Lane’s double tracked vocals quiver like suspended leaves tickled by the backcounry breezes that have been conjured by the rhythmic bounding of the tune. He sings the descending vocal line balanced on the edge of his range while inspired by the swirling arrangement. A a whistling keyboard appears gently in the mix hovering. Well timed lowly groaned vocal dressings alternate underneath it all while separating the verses. You can hear footsteps approach, smell the decomposing soil and sense the slow gurgle of the river.

The mystical narrative enters into the consciousness of the poacher who not only transcends time and exudes a simple existence. Lane’s beliefs are reflected in the character that has no need for the trappings of the mainstream world, riches, power, or the exposing of this heart, only with the chance to be broken. The ‘poacher’ is content with the unchanging flow of the water and the hopefulness that the river will provide a bounty through his fishing. His position reflected in the lyric, ‘bring me fish with eyes of jewels and mirrors on their bodies, bring them strong and bring them bigger than a newborn child’. The indistinguishable blend of vocal, lyric and arrangement draws the picture Lane has created in vivid swaths of color.
 
Conflict over the character of the man described by Lane is also played out in the title of the song. Generally, a ‘poacher’ is involved in activities that may not always be sanctioned by law. While the man is sketched as simple and noble, can we be certain his actions are honorable? Such is what makes the song so wonderful, the openness for interpretation. Anyways, I digress, the song continues and the musical vista created by Lane moves through the multiple organic currents of his arrangement. Lane's earnestness of voice creates an enduring image and states it in a magically uncomplicated way.
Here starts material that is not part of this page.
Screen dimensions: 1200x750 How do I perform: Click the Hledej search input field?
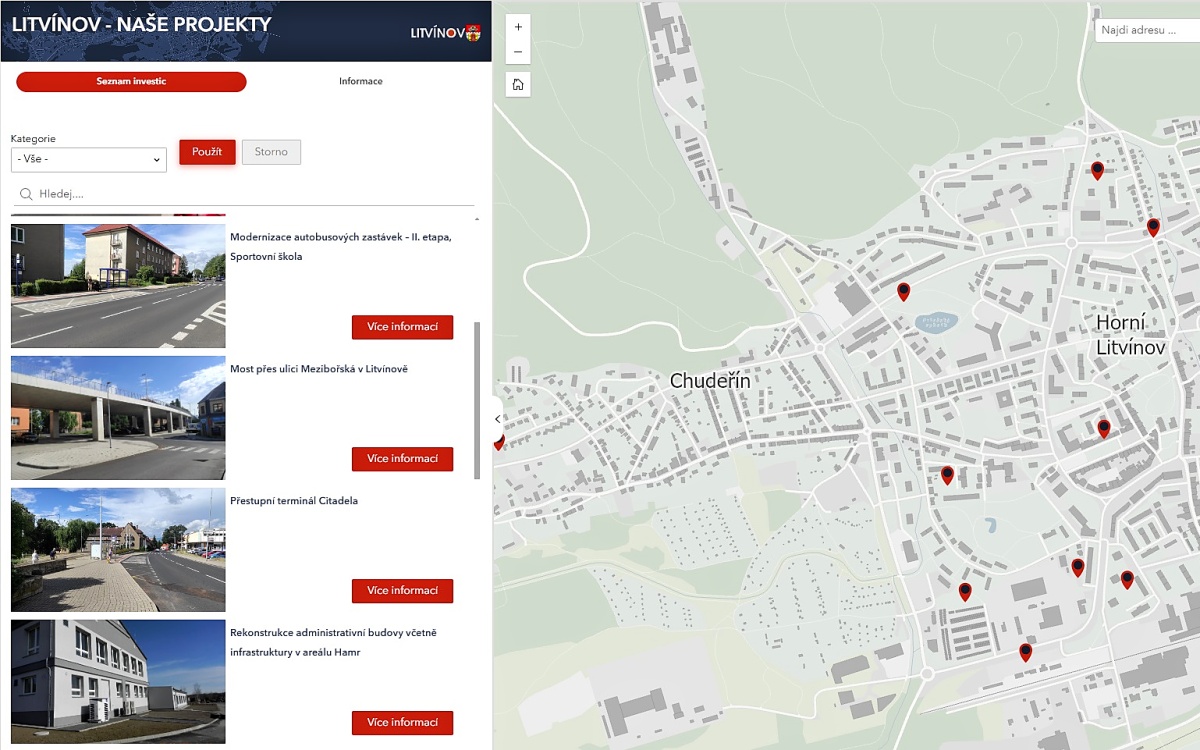coord(250,194)
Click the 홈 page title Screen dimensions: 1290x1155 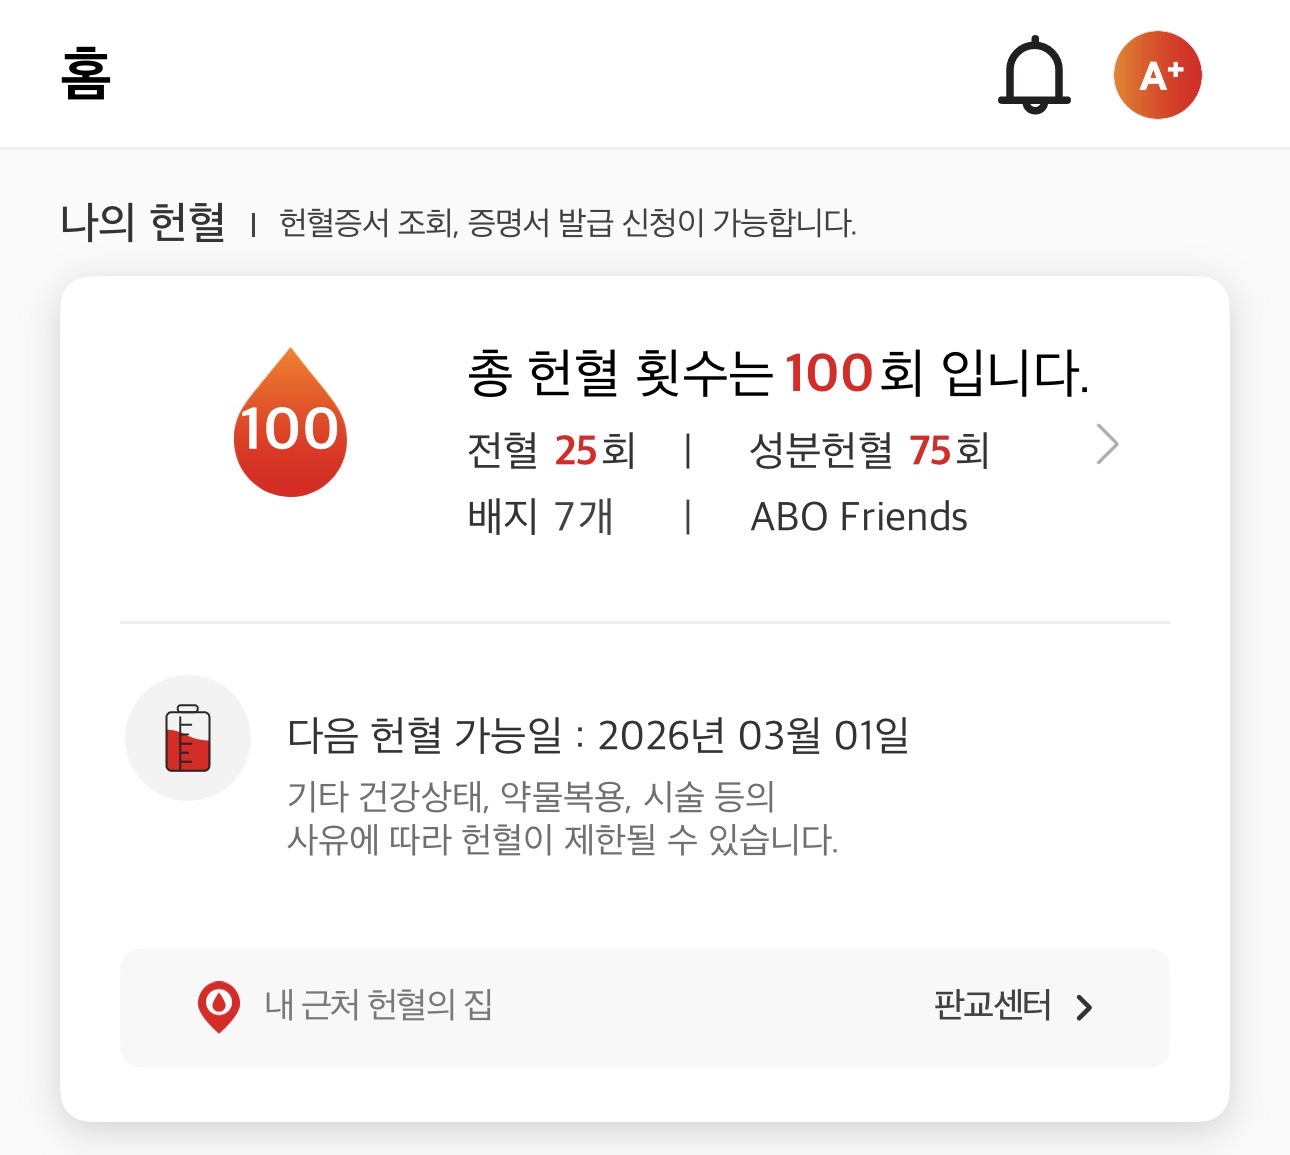coord(86,75)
'The Poacher' proceeds to build on its melodic mantra where the strings and organ begin to intertwine while racing ahead of the song and then falling slowly back in line, cars on a train line. Truly the alchemy of the song is to be found in the unhurried relationship between the racing rhythm and patient melody lines that tighten and slacken naturally. The song states its story and fades away on its sturdy melody that three and a half minutes earlier it had used initially to usher us in to the tale.
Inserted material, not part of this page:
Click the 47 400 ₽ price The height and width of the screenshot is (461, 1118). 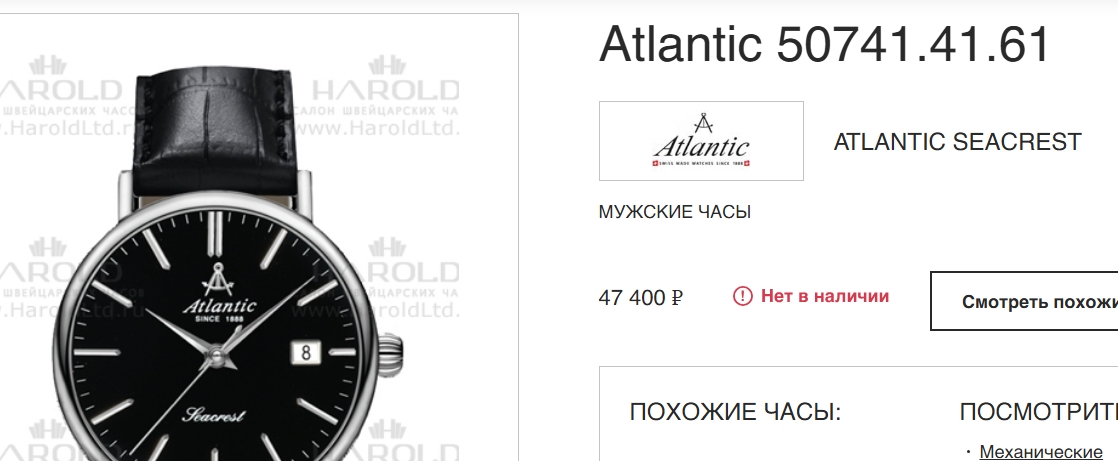tap(640, 297)
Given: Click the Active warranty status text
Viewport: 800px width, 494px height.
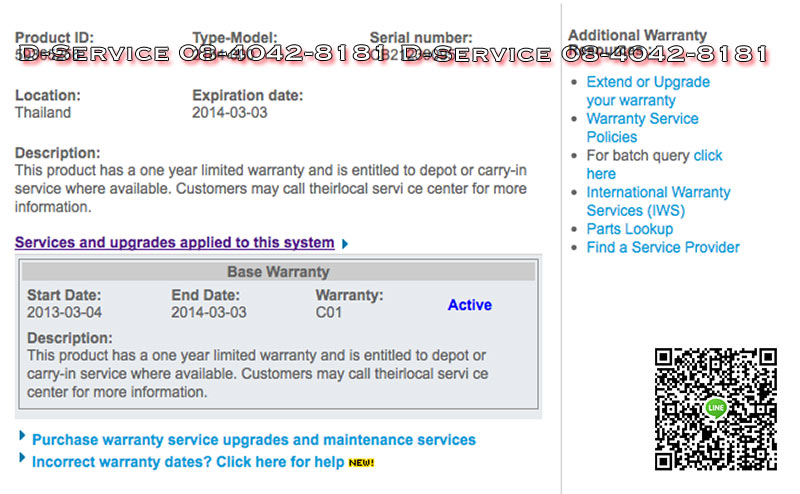Looking at the screenshot, I should point(469,305).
It amazing to me and I’m sure to others that Lane’s music and in particular ‘The Poacher’ did not reach a larger audience. When released it did reach into the top 20 in the UK respectably. But as is so often the case, posthumously Lane’s talent and influence have been re-inspected and given their due respect. Oddly enough, it was never about critical acceptance for Lane, it was about music that touched you deeply no matter the venue or element of transmission.  His ‘Passing Show’ tour where he moved through the English countryside with a traveling circus playing in a tent should be acting proof of this! ‘The Poacher’ is one of numerous ‘small’ Lane masterpieces and stands stoically in his catalog as proof of his foundations as well as a capture his superior musical talents.